Problem description
The expected output is exactly the lines below, starting at the line with "You are a GUI" and ending at the line with "Task: Click the Real Time chart title", both included; no other line belongs in it.

Exercise material
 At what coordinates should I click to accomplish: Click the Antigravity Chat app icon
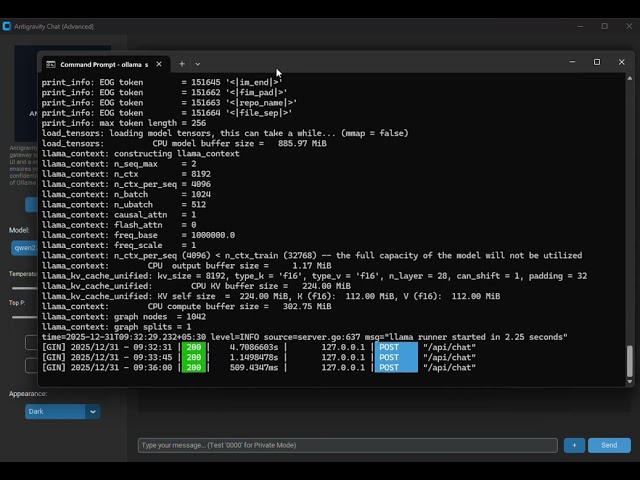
---
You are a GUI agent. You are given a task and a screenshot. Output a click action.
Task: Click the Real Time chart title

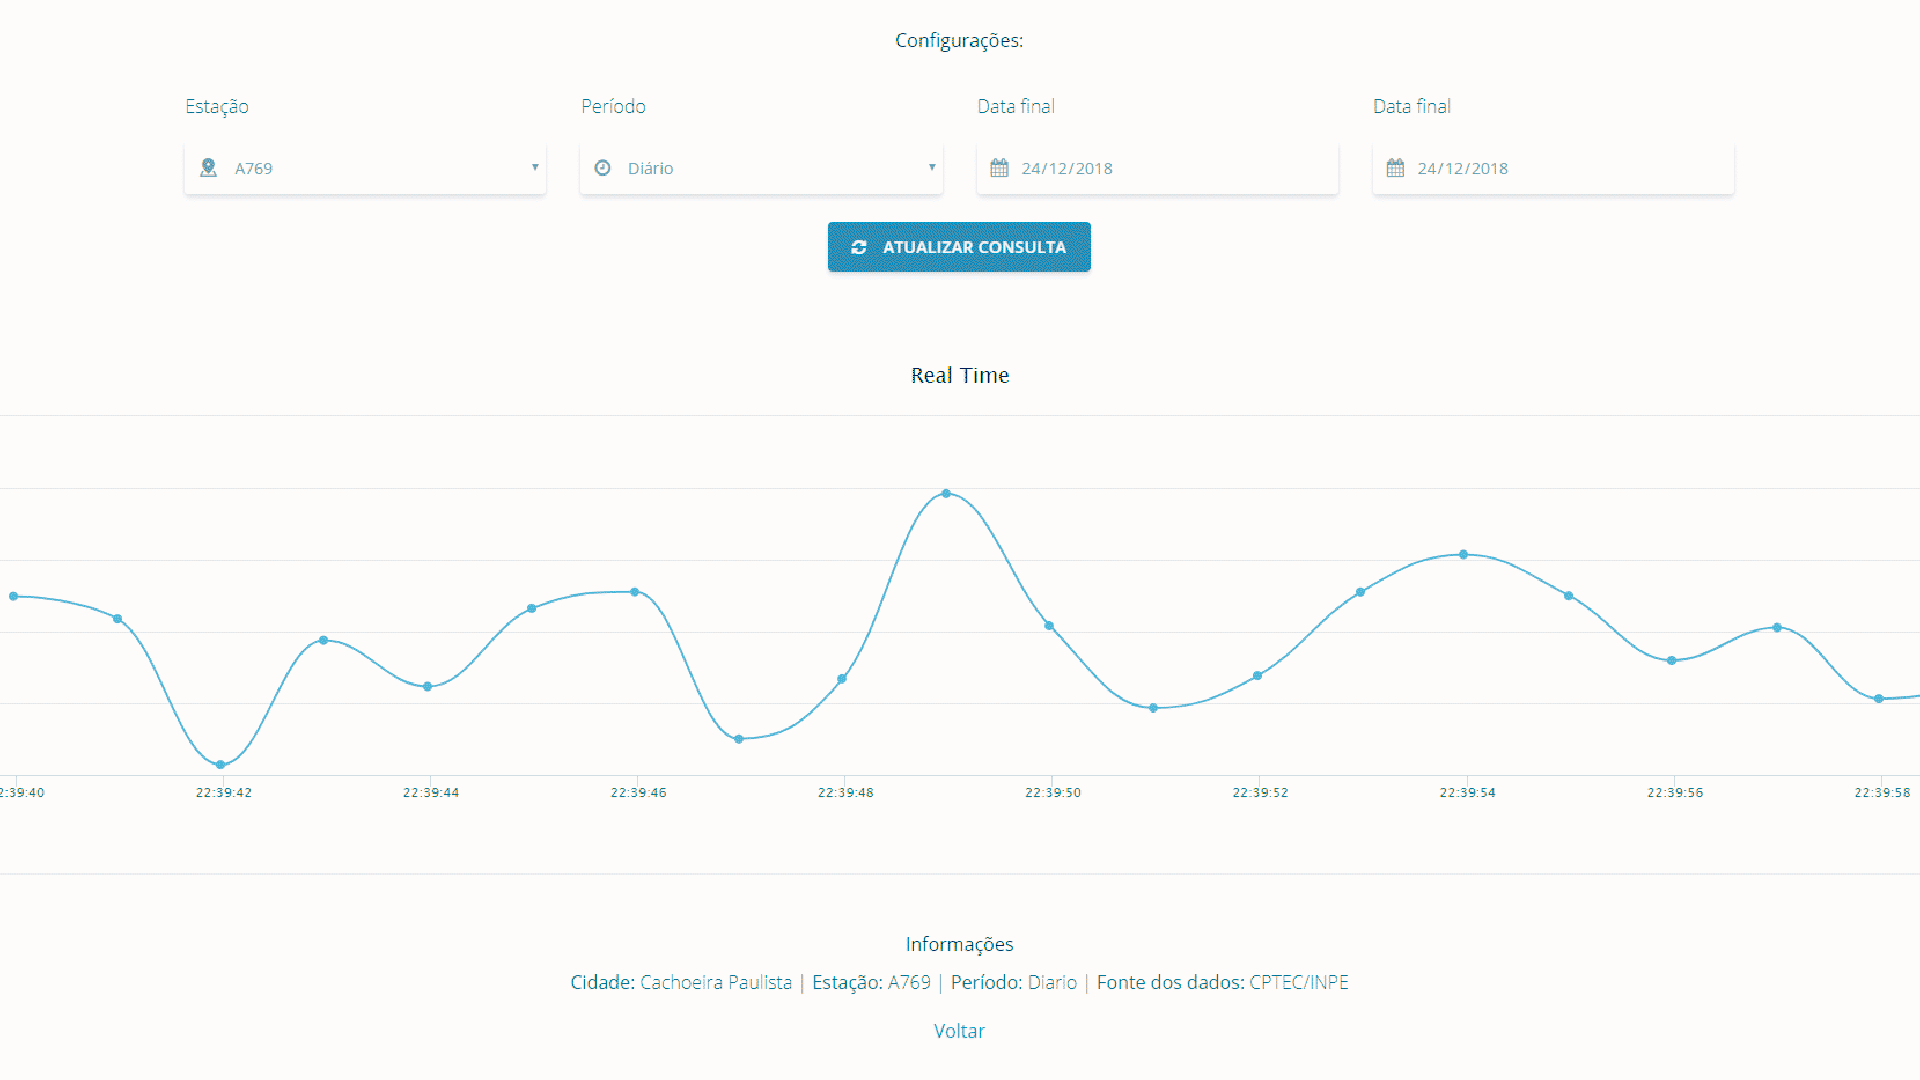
* * *
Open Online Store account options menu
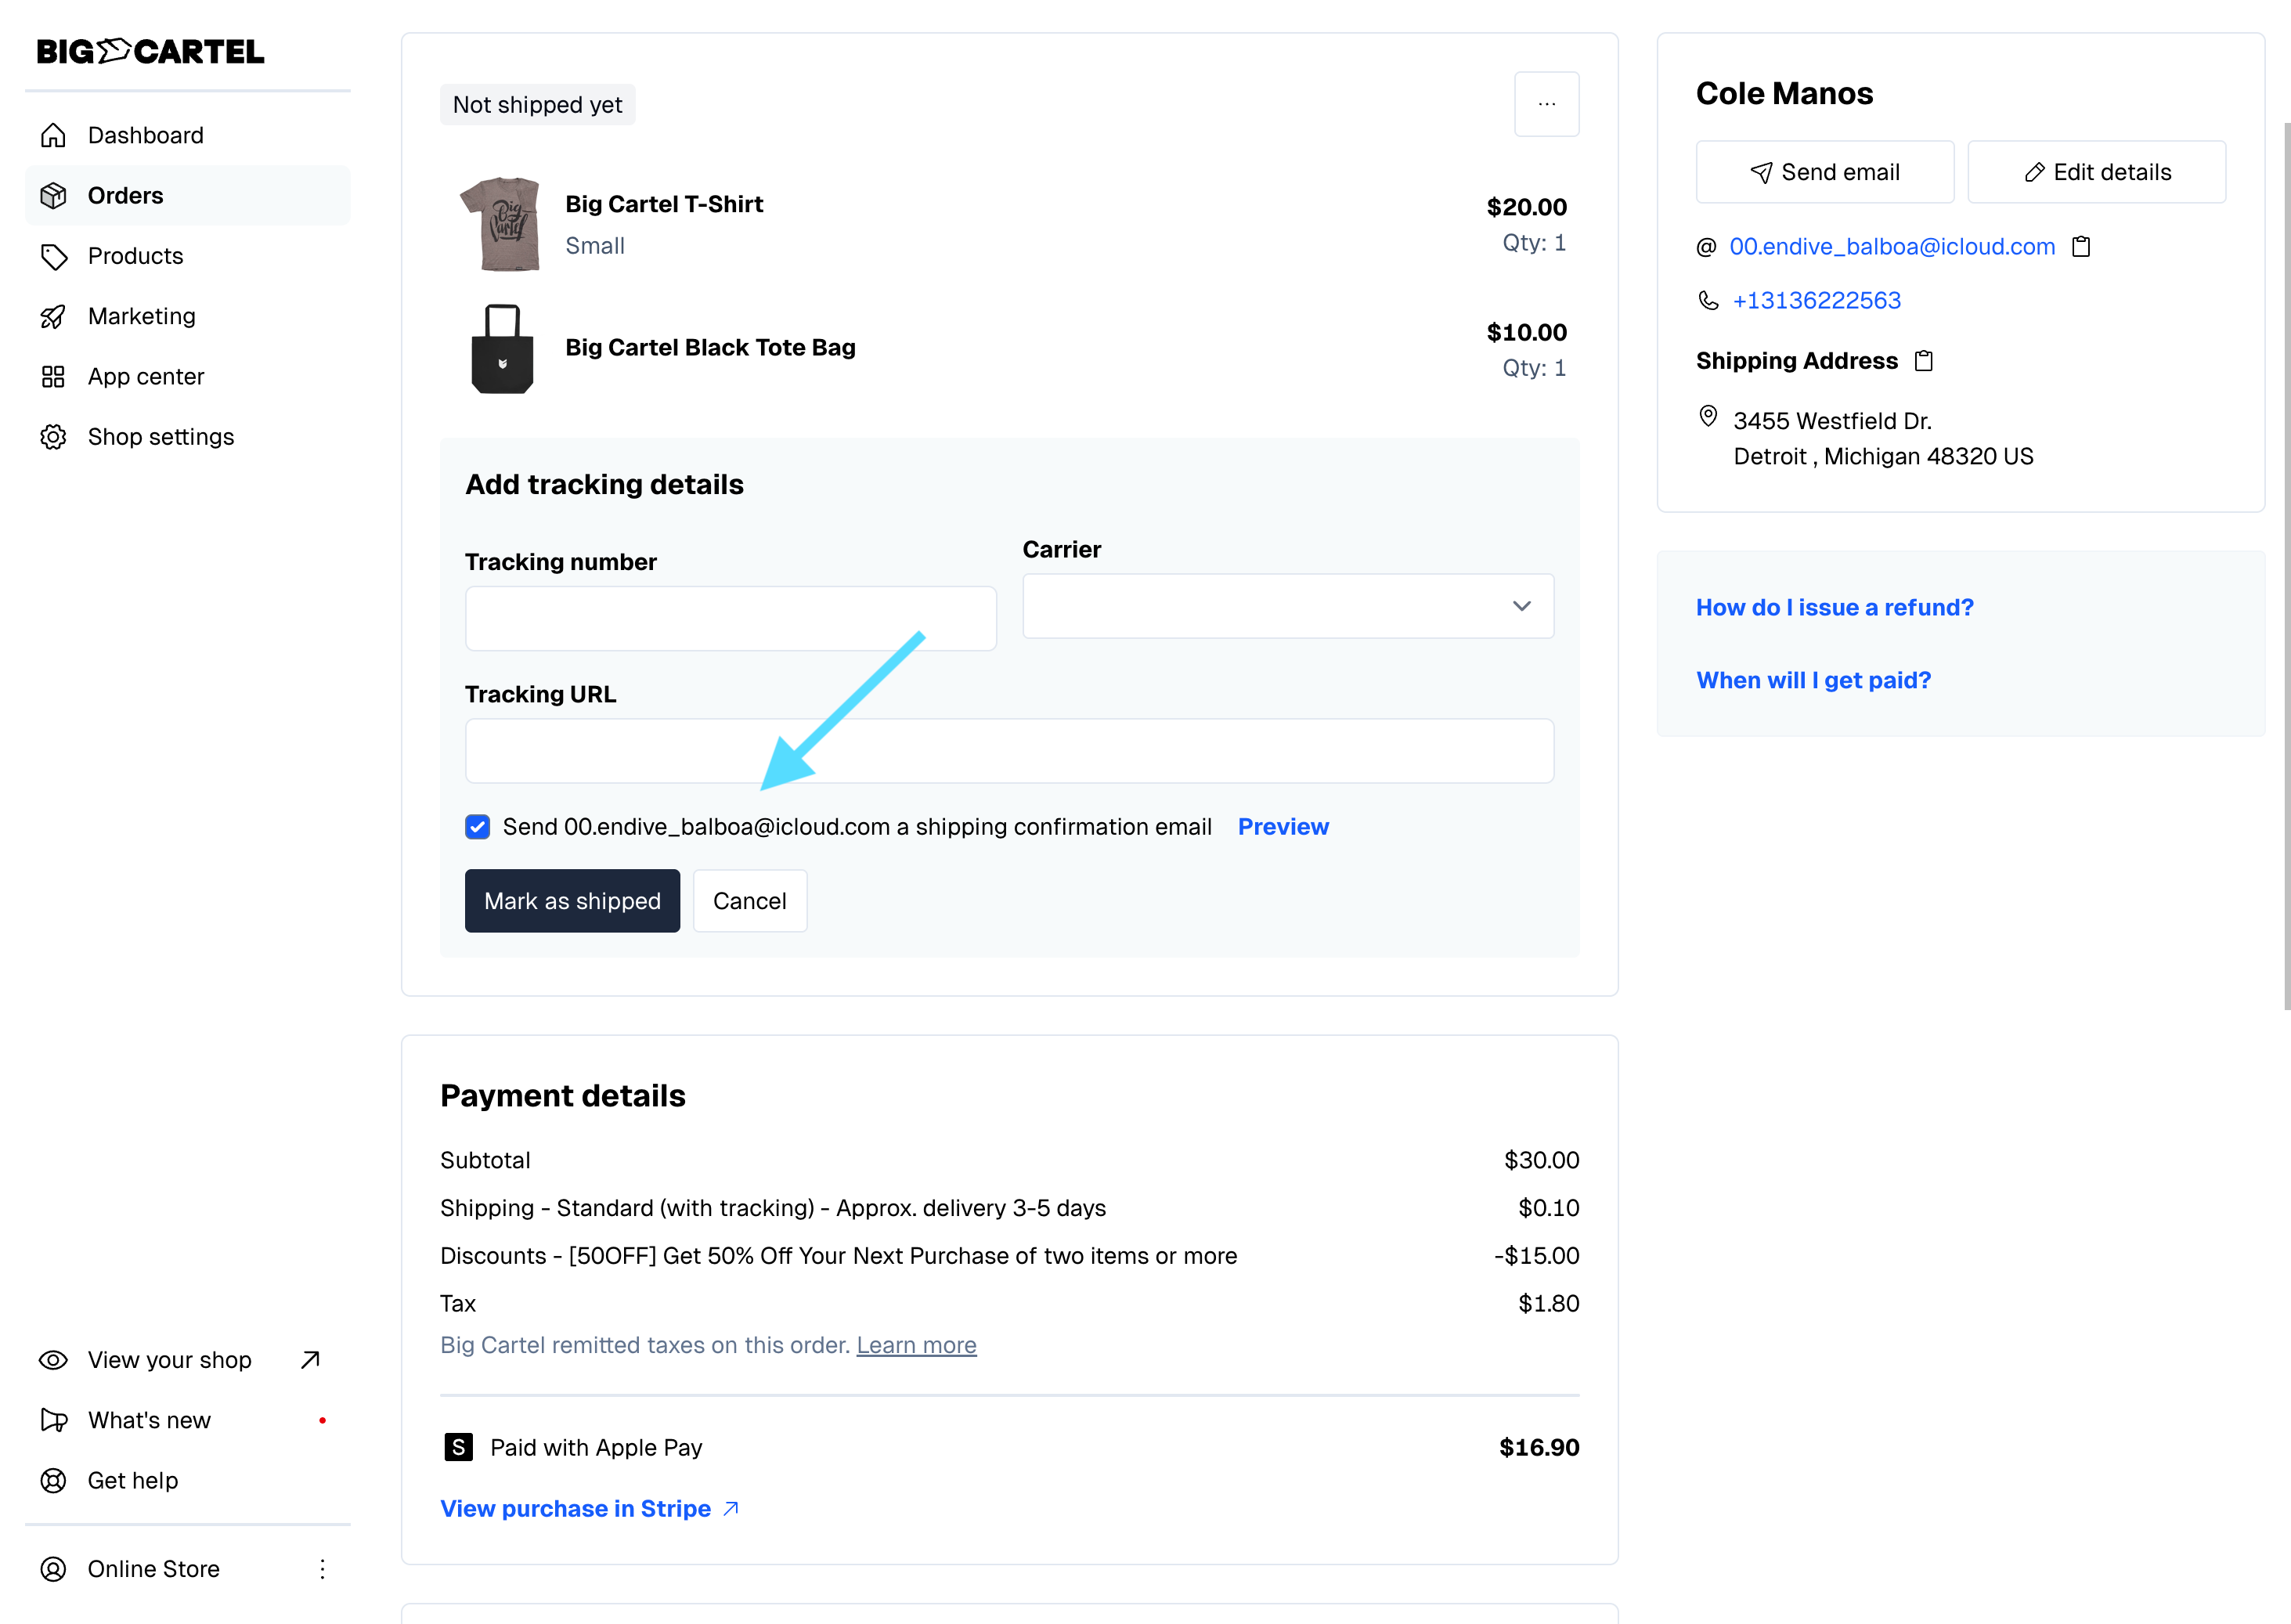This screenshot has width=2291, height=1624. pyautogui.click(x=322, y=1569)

Result for this task
You are a GUI agent. You are given a task and a screenshot. Output a click action.
Task: Click the Real Time chart title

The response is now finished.